Of course it is natural to be fond of the country we were born and live in, and to admire its citizens’ past achievements; but we surely shouldn’t be expected to feel pride in those achievements, if we had no part in them, as we obviously won’t have done for most of ‘history’. I’m entitled to feel neither pride nor shame for my country of birth’s imperial past, for example, simply because I happen to live on the same little patch of the earth as the imperialists did 100 years ago. I can possibly admire that past, or regret it, or even help make up for the damage done by it; but I can bear no responsibility for most of it. We can’t choose where we were born or brought up. Immigrants can take pride in the countries they migrated to – they after all did (we presume) choose them. But not the native-born; and not with regard to their country’s past history. ‘I’m sorry, officer. It had nothing to do with me. I wasn’t there.’
This is why Lia Nici’s implied insistence on blind allegiance to ‘flag and Queen’ is not something I can personally relate to. False or over-simplified history – which is what many of those in the current debate rely on – can be misleading.

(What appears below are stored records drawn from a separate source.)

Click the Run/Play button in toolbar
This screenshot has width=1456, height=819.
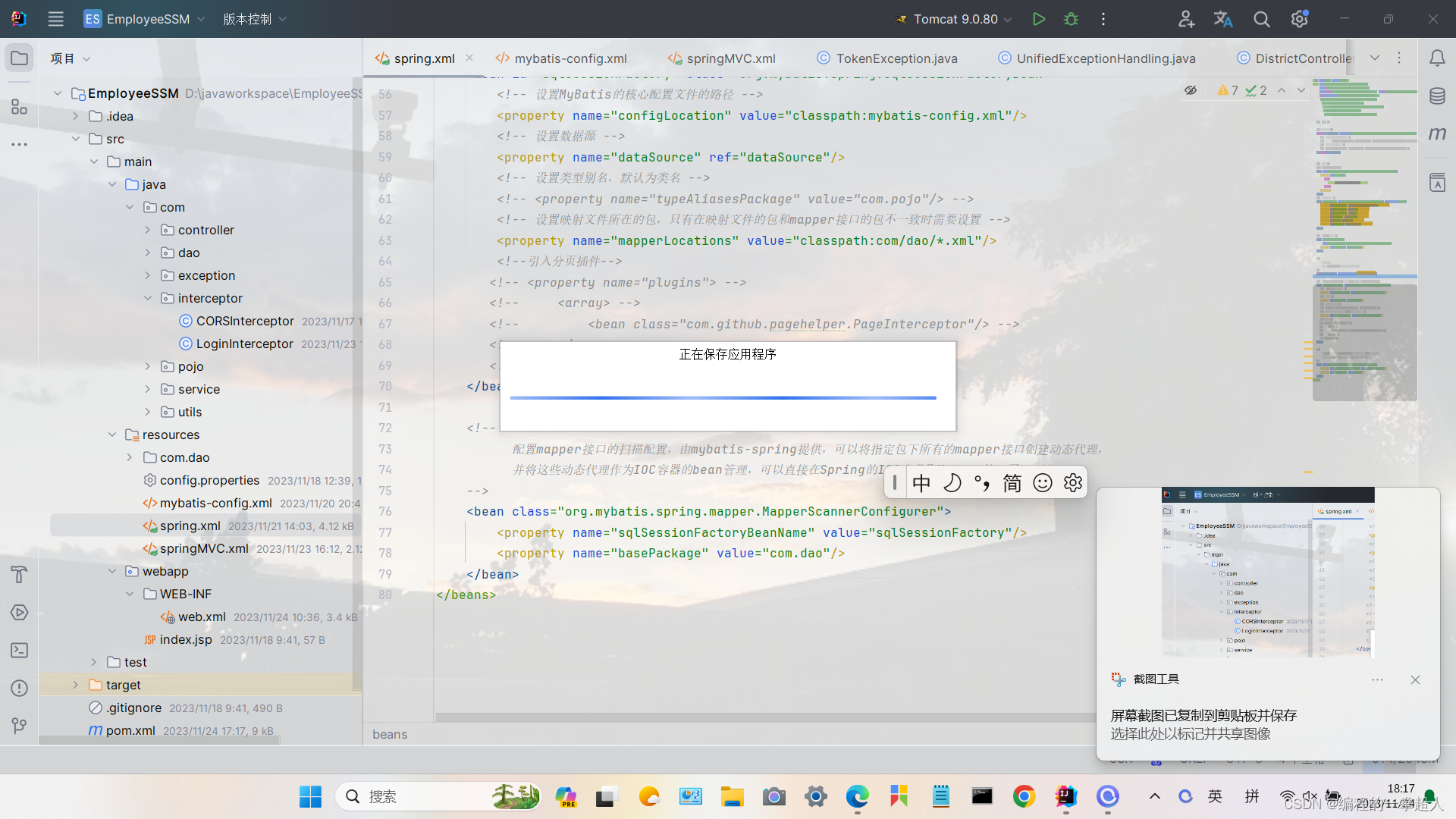1039,18
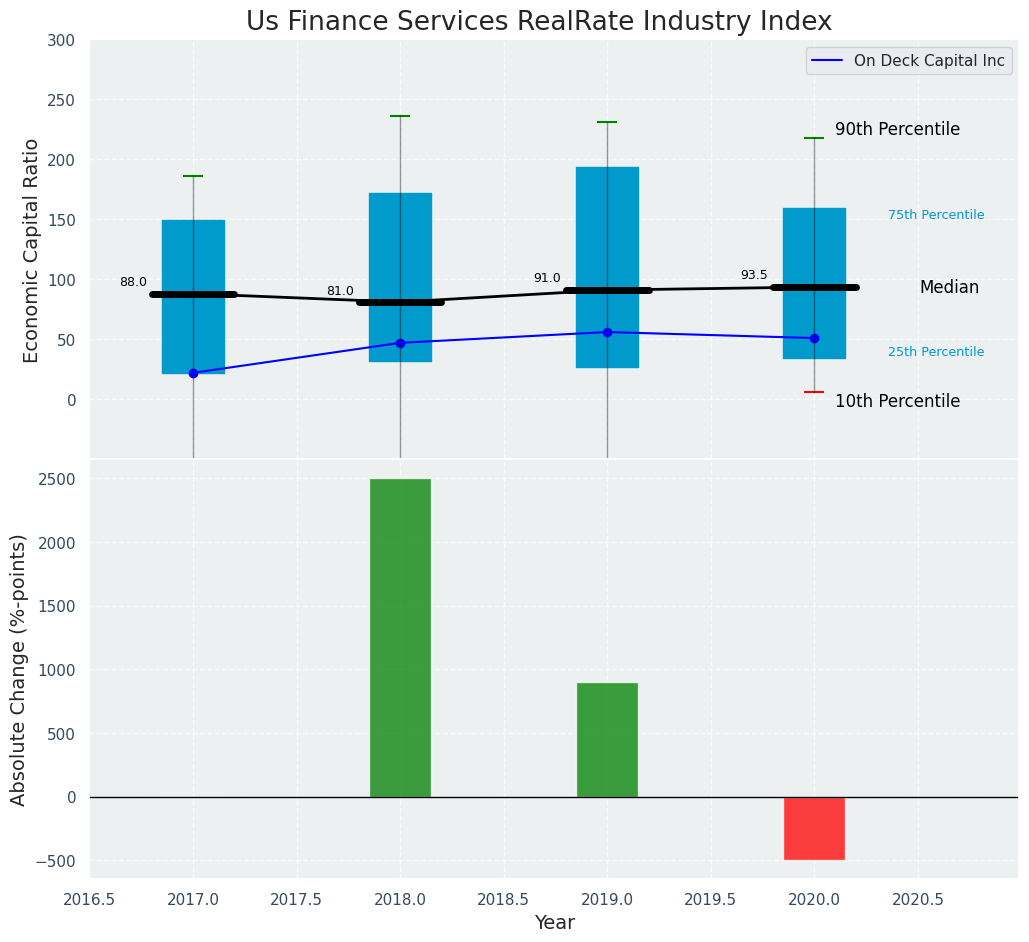Viewport: 1029px width, 942px height.
Task: Click the 25th Percentile label
Action: coord(936,352)
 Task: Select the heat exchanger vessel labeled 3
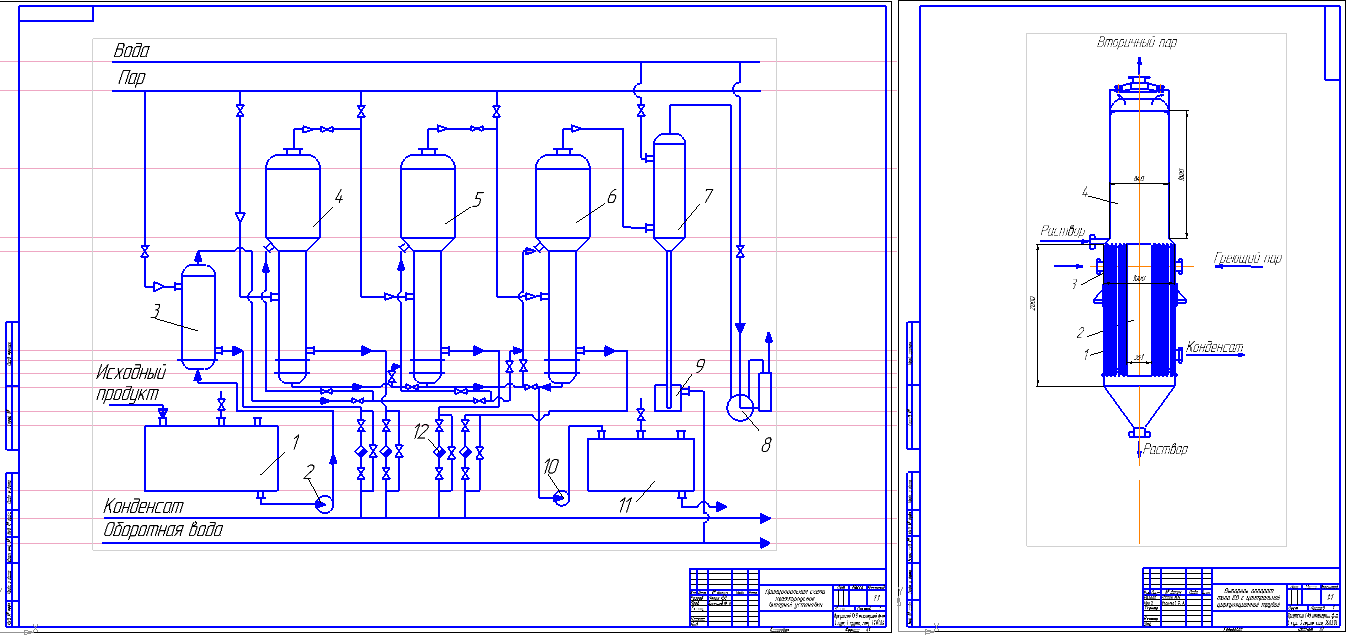tap(198, 315)
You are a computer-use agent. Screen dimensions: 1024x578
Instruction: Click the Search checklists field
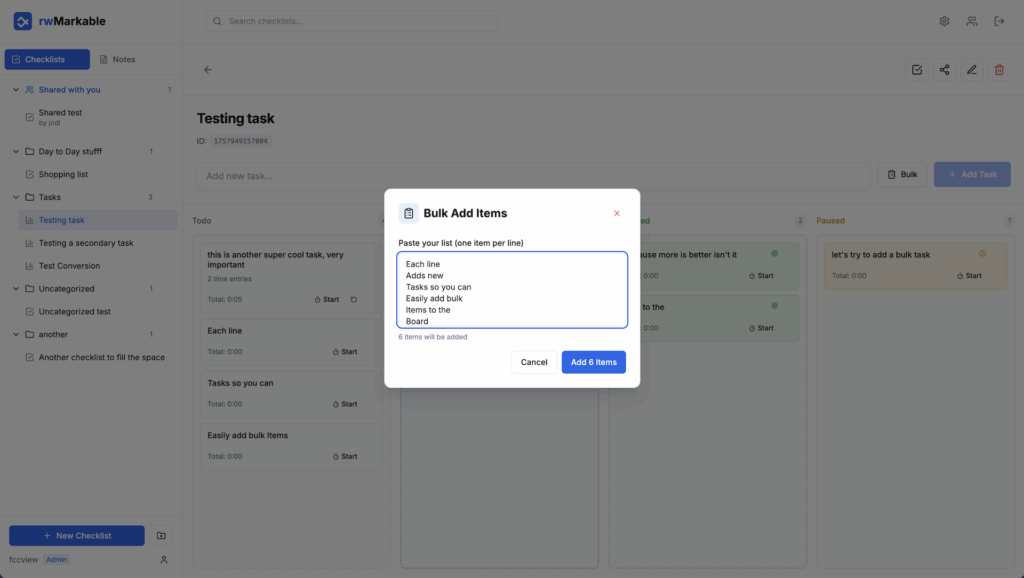click(x=338, y=21)
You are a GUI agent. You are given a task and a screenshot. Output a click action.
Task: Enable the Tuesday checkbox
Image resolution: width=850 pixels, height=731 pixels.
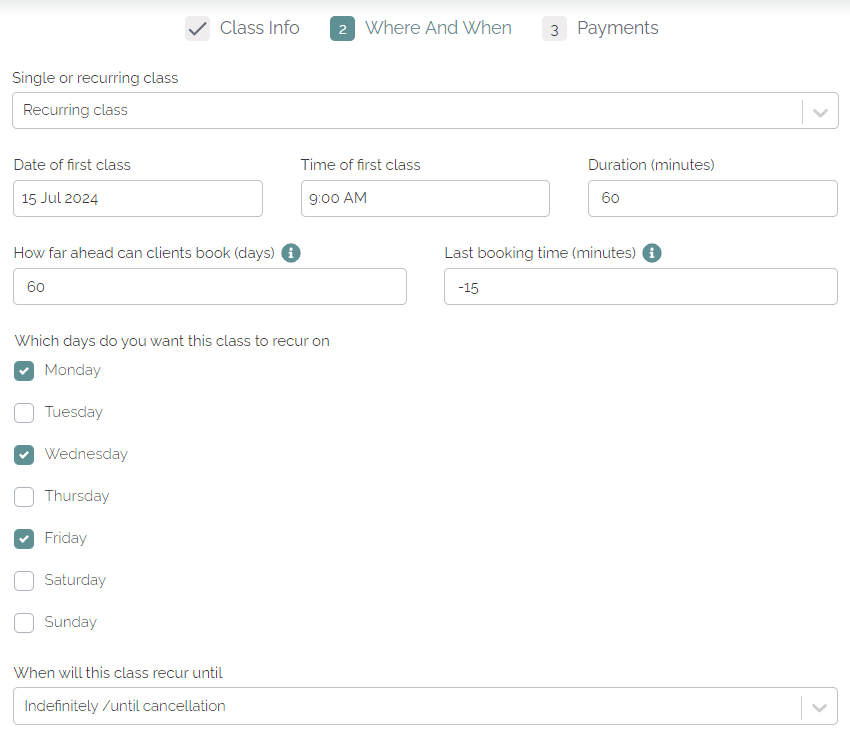(24, 413)
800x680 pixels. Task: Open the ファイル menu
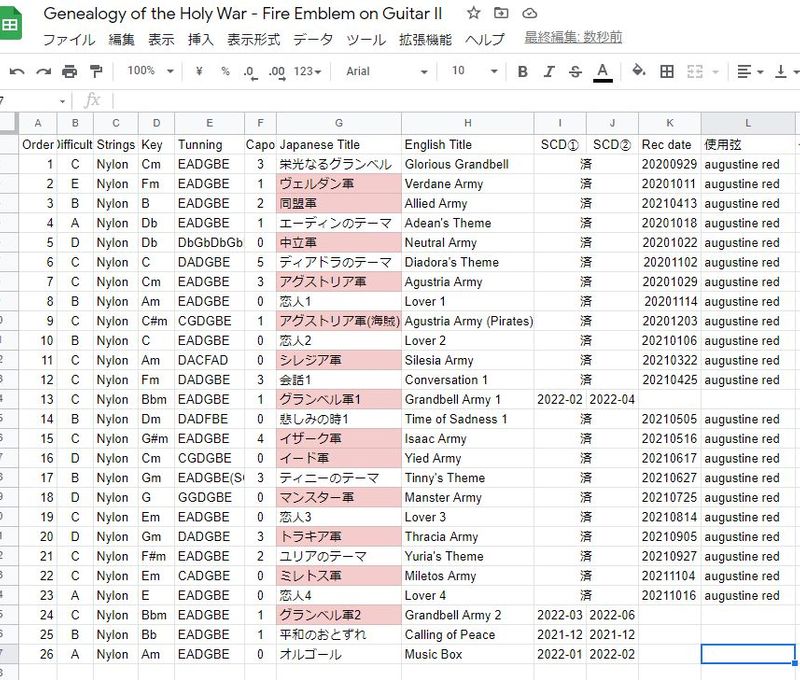tap(69, 40)
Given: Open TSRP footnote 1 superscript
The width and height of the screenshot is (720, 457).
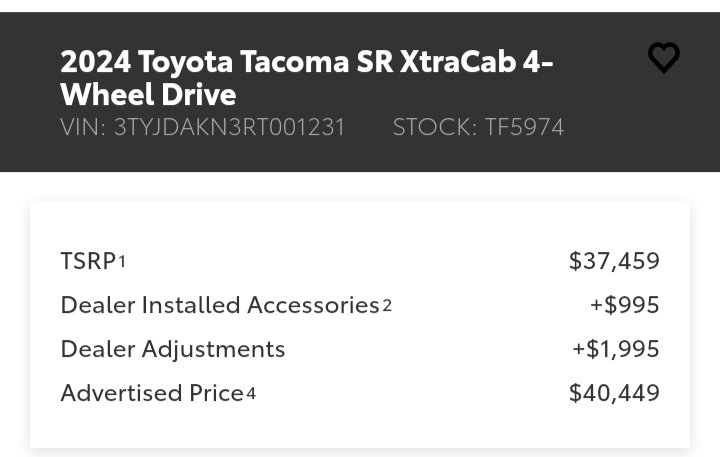Looking at the screenshot, I should [x=122, y=262].
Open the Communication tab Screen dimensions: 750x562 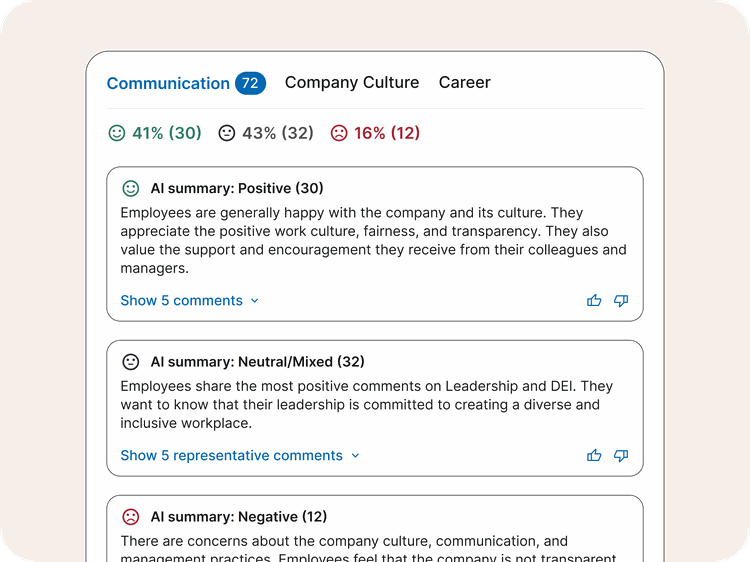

But so can factually accurate accounts, if they come without context. And surely our view of Britain’s relations with continental Europe need not depend on ‘history’ at all. There are other – and I would say much better – arguments both for Brexit and against it, leaving Britain’s past out of the equation entirely. ‘History’ should be handled gingerly and critically. And this advice comes from a professional historian; an ‘expert’, if you will.